Recorded information -
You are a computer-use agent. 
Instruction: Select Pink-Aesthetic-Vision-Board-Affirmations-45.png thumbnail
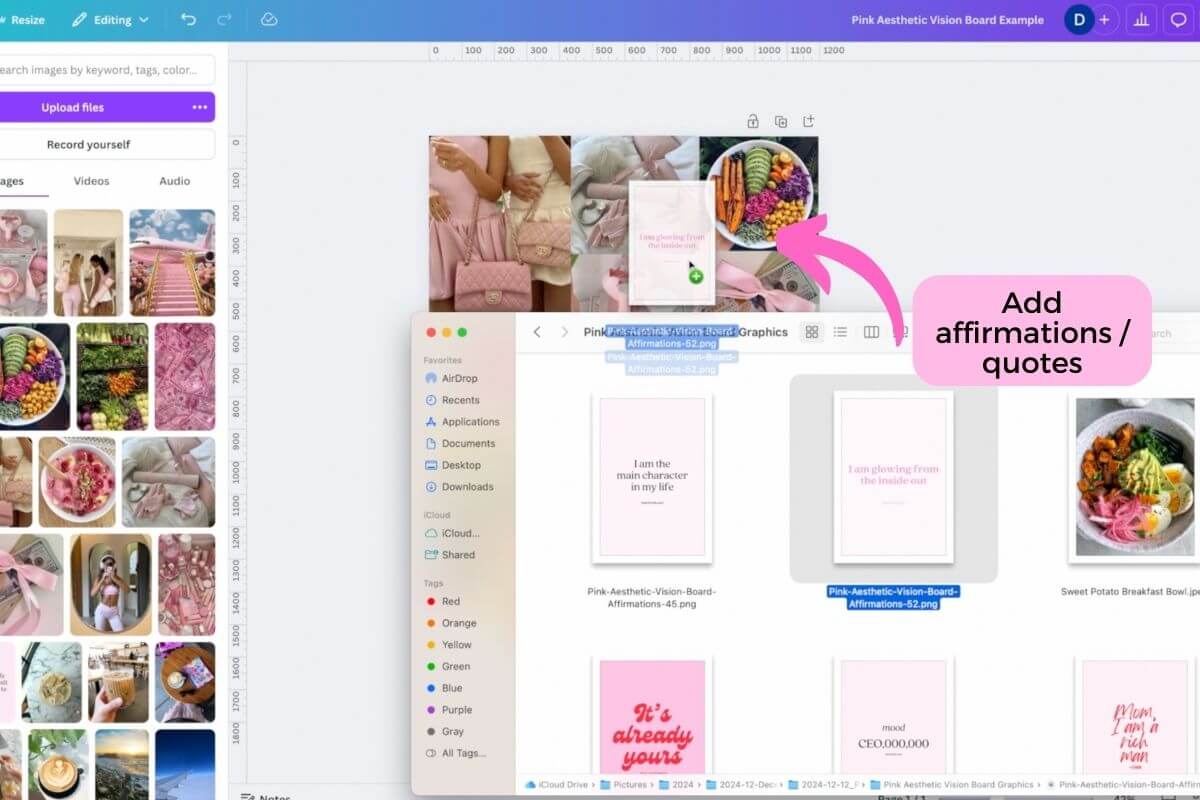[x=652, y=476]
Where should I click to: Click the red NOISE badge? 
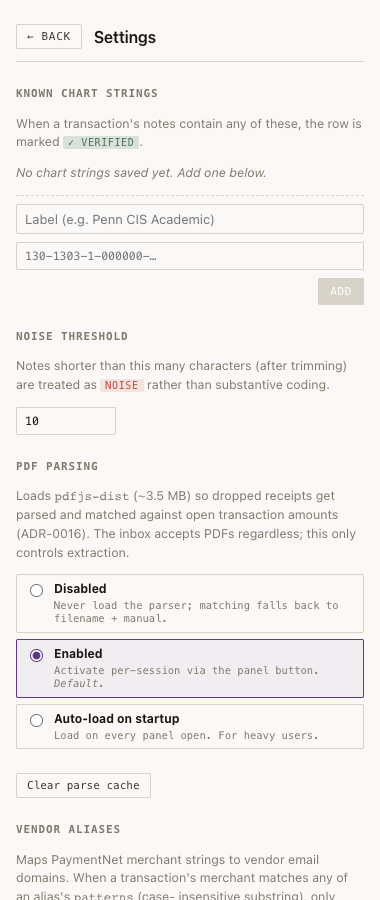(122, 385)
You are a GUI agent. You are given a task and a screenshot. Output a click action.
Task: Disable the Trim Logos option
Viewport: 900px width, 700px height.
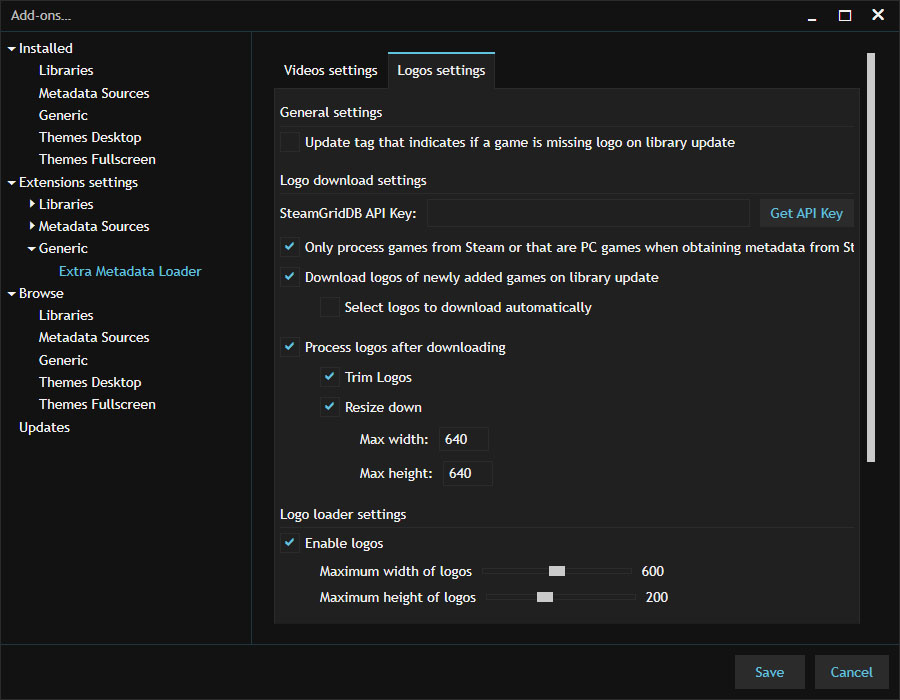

Exercise objective -
Rewrite the lines of the records above as a Markdown table with the columns Row and Line, numbering each line and skipping blank ones. Leave the pictures out.

Output for this task -
| Row | Line |
|---|---|
| 1 | You are a computer-use agent.  |
| 2 | Instruction: Select Pink-Aesthetic-Vision-Board-Affirmations-45.png thumbnail |
| 3 | [x=652, y=476] |
| 4 | Where should I click to: Click the red NOISE badge?  |
| 5 | (122, 385) |
| 6 | You are a GUI agent. You are given a task and a screenshot. Output a click action. |
| 7 | Task: Disable the Trim Logos option |
| 8 | Viewport: 900px width, 700px height. |